Stored records:
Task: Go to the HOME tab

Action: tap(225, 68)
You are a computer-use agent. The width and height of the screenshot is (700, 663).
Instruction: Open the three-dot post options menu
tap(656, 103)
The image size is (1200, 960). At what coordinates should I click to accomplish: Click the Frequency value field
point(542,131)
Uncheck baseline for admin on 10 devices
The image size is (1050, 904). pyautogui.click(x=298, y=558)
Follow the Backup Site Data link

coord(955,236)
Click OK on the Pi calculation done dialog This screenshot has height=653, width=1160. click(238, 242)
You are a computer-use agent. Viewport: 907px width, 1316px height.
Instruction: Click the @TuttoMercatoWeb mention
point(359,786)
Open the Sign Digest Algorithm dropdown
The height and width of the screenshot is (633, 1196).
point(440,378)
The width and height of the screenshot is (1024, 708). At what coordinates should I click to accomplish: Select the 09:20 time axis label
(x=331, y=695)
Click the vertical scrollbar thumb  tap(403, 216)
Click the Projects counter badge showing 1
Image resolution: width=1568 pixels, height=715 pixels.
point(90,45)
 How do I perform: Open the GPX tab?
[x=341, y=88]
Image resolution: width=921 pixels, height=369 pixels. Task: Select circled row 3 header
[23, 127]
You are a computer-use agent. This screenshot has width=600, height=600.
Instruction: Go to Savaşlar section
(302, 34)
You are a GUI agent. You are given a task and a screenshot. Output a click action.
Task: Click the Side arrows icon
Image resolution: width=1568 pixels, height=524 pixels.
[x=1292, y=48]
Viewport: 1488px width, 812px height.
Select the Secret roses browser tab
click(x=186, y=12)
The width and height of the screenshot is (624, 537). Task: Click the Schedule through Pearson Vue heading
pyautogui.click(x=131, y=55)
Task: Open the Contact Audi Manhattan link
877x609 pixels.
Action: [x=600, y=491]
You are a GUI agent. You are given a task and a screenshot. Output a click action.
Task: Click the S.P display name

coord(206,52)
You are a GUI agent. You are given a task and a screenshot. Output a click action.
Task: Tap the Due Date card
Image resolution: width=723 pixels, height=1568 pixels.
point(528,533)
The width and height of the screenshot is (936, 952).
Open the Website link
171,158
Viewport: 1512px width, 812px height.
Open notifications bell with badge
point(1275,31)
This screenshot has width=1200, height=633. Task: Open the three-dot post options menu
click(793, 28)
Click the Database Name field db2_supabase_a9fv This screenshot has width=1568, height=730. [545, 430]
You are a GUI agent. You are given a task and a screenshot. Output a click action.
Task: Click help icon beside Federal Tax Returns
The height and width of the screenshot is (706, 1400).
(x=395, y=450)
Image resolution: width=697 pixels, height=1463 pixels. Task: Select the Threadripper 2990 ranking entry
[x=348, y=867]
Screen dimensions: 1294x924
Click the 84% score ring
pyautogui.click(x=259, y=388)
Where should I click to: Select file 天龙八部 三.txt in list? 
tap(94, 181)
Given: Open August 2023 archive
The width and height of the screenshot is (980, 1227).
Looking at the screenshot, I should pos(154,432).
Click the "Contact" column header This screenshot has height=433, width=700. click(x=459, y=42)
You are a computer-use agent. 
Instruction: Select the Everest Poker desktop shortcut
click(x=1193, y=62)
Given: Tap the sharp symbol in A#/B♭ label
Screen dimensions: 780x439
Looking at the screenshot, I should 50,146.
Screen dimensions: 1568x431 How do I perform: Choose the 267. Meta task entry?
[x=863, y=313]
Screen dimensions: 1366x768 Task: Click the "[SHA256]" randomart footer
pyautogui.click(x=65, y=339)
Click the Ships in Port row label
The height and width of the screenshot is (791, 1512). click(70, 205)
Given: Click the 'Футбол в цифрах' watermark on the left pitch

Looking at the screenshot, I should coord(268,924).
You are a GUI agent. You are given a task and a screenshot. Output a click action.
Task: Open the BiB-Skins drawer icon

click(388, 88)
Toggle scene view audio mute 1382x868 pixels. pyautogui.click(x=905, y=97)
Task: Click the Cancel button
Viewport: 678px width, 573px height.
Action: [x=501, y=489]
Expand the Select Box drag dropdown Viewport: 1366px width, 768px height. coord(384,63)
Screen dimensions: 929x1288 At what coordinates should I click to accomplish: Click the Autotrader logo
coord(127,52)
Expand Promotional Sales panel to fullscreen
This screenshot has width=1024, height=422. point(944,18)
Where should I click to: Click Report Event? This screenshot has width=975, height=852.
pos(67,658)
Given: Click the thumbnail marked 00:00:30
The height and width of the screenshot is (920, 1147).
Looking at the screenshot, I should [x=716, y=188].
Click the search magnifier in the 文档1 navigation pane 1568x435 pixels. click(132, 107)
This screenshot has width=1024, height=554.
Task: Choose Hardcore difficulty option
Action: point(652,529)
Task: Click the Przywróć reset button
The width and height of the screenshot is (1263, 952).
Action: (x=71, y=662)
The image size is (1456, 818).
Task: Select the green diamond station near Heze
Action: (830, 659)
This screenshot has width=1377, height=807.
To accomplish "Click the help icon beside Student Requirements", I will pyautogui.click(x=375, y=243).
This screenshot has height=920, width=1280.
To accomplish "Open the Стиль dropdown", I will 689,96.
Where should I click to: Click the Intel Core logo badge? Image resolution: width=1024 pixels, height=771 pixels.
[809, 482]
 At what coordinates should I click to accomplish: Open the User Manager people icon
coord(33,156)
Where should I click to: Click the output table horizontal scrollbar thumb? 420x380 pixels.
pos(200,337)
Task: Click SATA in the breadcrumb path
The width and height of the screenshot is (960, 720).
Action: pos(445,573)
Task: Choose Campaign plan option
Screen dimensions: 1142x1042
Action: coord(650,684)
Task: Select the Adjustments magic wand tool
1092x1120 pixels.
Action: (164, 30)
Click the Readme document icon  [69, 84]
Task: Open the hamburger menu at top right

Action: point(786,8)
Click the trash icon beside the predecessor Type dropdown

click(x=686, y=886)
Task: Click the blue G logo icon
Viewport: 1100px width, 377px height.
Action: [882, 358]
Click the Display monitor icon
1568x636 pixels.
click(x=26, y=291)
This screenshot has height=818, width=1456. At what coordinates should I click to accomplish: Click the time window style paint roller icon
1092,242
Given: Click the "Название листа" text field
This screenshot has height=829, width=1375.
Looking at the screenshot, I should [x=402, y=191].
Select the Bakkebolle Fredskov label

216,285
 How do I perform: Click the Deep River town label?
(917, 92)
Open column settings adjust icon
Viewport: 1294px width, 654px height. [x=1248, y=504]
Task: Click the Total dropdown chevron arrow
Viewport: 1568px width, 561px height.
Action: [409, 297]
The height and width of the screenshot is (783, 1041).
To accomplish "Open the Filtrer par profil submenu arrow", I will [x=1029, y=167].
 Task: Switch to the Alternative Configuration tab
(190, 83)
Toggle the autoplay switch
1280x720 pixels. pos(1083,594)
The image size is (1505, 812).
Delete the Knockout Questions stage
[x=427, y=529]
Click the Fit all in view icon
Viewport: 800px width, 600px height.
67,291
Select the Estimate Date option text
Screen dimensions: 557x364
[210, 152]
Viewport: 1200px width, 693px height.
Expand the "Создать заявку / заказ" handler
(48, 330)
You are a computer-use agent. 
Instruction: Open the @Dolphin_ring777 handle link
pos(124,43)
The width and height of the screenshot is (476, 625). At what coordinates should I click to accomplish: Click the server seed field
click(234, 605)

# TASK DESCRIPTION:
Exactly as they stand above, write out all the entries again.

# RESULT FOR THIS TASK:
Task: Go to the HOME tab

Action: tap(225, 68)
You are a computer-use agent. The width and height of the screenshot is (700, 663).
Instruction: Open the three-dot post options menu
tap(656, 103)
The image size is (1200, 960). At what coordinates should I click to accomplish: Click the Frequency value field
point(542,131)
Uncheck baseline for admin on 10 devices
The image size is (1050, 904). pyautogui.click(x=298, y=558)
Follow the Backup Site Data link

coord(955,236)
Click OK on the Pi calculation done dialog This screenshot has height=653, width=1160. click(238, 242)
You are a computer-use agent. Viewport: 907px width, 1316px height.
Instruction: Click the @TuttoMercatoWeb mention
point(359,786)
Open the Sign Digest Algorithm dropdown
The height and width of the screenshot is (633, 1196).
point(440,378)
The width and height of the screenshot is (1024, 708). At what coordinates should I click to accomplish: Select the 09:20 time axis label
(x=331, y=695)
Click the vertical scrollbar thumb  tap(403, 216)
Click the Projects counter badge showing 1
Image resolution: width=1568 pixels, height=715 pixels.
point(90,45)
 How do I perform: Open the GPX tab?
[x=341, y=88]
Image resolution: width=921 pixels, height=369 pixels. Task: Select circled row 3 header
[23, 127]
You are a computer-use agent. This screenshot has width=600, height=600.
Instruction: Go to Savaşlar section
(302, 34)
You are a GUI agent. You are given a task and a screenshot. Output a click action.
Task: Click the Side arrows icon
Image resolution: width=1568 pixels, height=524 pixels.
[x=1292, y=48]
Viewport: 1488px width, 812px height.
Select the Secret roses browser tab
click(x=186, y=12)
The width and height of the screenshot is (624, 537). Task: Click the Schedule through Pearson Vue heading
pyautogui.click(x=131, y=55)
Task: Open the Contact Audi Manhattan link
877x609 pixels.
Action: [x=600, y=491]
You are a GUI agent. You are given a task and a screenshot. Output a click action.
Task: Click the S.P display name

coord(206,52)
You are a GUI agent. You are given a task and a screenshot. Output a click action.
Task: Tap the Due Date card
Image resolution: width=723 pixels, height=1568 pixels.
point(528,533)
The width and height of the screenshot is (936, 952).
Open the Website link
171,158
Viewport: 1512px width, 812px height.
Open notifications bell with badge
point(1275,31)
This screenshot has width=1200, height=633. Task: Open the three-dot post options menu
click(793, 28)
Click the Database Name field db2_supabase_a9fv This screenshot has width=1568, height=730. [545, 430]
You are a GUI agent. You are given a task and a screenshot. Output a click action.
Task: Click help icon beside Federal Tax Returns
The height and width of the screenshot is (706, 1400).
(x=395, y=450)
Image resolution: width=697 pixels, height=1463 pixels. Task: Select the Threadripper 2990 ranking entry
[x=348, y=867]
Screen dimensions: 1294x924
Click the 84% score ring
pyautogui.click(x=259, y=388)
Where should I click to: Select file 天龙八部 三.txt in list? 
tap(94, 181)
Given: Open August 2023 archive
The width and height of the screenshot is (980, 1227).
Looking at the screenshot, I should pos(154,432).
Click the "Contact" column header This screenshot has height=433, width=700. click(x=459, y=42)
You are a computer-use agent. 
Instruction: Select the Everest Poker desktop shortcut
click(x=1193, y=62)
Given: Tap the sharp symbol in A#/B♭ label
Screen dimensions: 780x439
Looking at the screenshot, I should 50,146.
Screen dimensions: 1568x431 How do I perform: Choose the 267. Meta task entry?
[x=863, y=313]
Screen dimensions: 1366x768 Task: Click the "[SHA256]" randomart footer
pyautogui.click(x=65, y=339)
Click the Ships in Port row label
The height and width of the screenshot is (791, 1512). click(70, 205)
Given: Click the 'Футбол в цифрах' watermark on the left pitch

Looking at the screenshot, I should coord(268,924).
You are a GUI agent. You are given a task and a screenshot. Output a click action.
Task: Open the BiB-Skins drawer icon

click(388, 88)
Toggle scene view audio mute 1382x868 pixels. pyautogui.click(x=905, y=97)
Task: Click the Cancel button
Viewport: 678px width, 573px height.
Action: [x=501, y=489]
Expand the Select Box drag dropdown Viewport: 1366px width, 768px height. coord(384,63)
Screen dimensions: 929x1288 At what coordinates should I click to accomplish: Click the Autotrader logo
coord(127,52)
Expand Promotional Sales panel to fullscreen
This screenshot has width=1024, height=422. point(944,18)
Where should I click to: Click Report Event? This screenshot has width=975, height=852.
pos(67,658)
Given: Click the thumbnail marked 00:00:30
The height and width of the screenshot is (920, 1147).
Looking at the screenshot, I should [x=716, y=188].
Click the search magnifier in the 文档1 navigation pane 1568x435 pixels. click(132, 107)
This screenshot has width=1024, height=554.
Task: Choose Hardcore difficulty option
Action: point(652,529)
Task: Click the Przywróć reset button
The width and height of the screenshot is (1263, 952).
Action: (x=71, y=662)
The image size is (1456, 818).
Task: Select the green diamond station near Heze
Action: (830, 659)
This screenshot has width=1377, height=807.
To accomplish "Click the help icon beside Student Requirements", I will pyautogui.click(x=375, y=243).
This screenshot has height=920, width=1280.
To accomplish "Open the Стиль dropdown", I will 689,96.
Where should I click to: Click the Intel Core logo badge? Image resolution: width=1024 pixels, height=771 pixels.
[809, 482]
 At what coordinates should I click to accomplish: Open the User Manager people icon
coord(33,156)
Where should I click to: Click the output table horizontal scrollbar thumb? 420x380 pixels.
pos(200,337)
Task: Click SATA in the breadcrumb path
The width and height of the screenshot is (960, 720).
Action: pos(445,573)
Task: Choose Campaign plan option
Screen dimensions: 1142x1042
Action: coord(650,684)
Task: Select the Adjustments magic wand tool
1092x1120 pixels.
Action: (164, 30)
Click the Readme document icon  [69, 84]
Task: Open the hamburger menu at top right

Action: point(786,8)
Click the trash icon beside the predecessor Type dropdown

click(x=686, y=886)
Task: Click the blue G logo icon
Viewport: 1100px width, 377px height.
Action: [882, 358]
Click the Display monitor icon
1568x636 pixels.
click(x=26, y=291)
This screenshot has height=818, width=1456. At what coordinates should I click to accomplish: Click the time window style paint roller icon
1092,242
Given: Click the "Название листа" text field
This screenshot has height=829, width=1375.
Looking at the screenshot, I should [x=402, y=191].
Select the Bakkebolle Fredskov label

216,285
 How do I perform: Click the Deep River town label?
(917, 92)
Open column settings adjust icon
Viewport: 1294px width, 654px height. [x=1248, y=504]
Task: Click the Total dropdown chevron arrow
Viewport: 1568px width, 561px height.
Action: [409, 297]
The height and width of the screenshot is (783, 1041).
To accomplish "Open the Filtrer par profil submenu arrow", I will [x=1029, y=167].
 Task: Switch to the Alternative Configuration tab
(190, 83)
Toggle the autoplay switch
1280x720 pixels. pos(1083,594)
The image size is (1505, 812).
Delete the Knockout Questions stage
[x=427, y=529]
Click the Fit all in view icon
Viewport: 800px width, 600px height.
67,291
Select the Estimate Date option text
Screen dimensions: 557x364
[210, 152]
Viewport: 1200px width, 693px height.
Expand the "Создать заявку / заказ" handler
(48, 330)
You are a computer-use agent. 
Instruction: Open the @Dolphin_ring777 handle link
pos(124,43)
The width and height of the screenshot is (476, 625). At what coordinates should I click to accomplish: Click the server seed field
click(234, 605)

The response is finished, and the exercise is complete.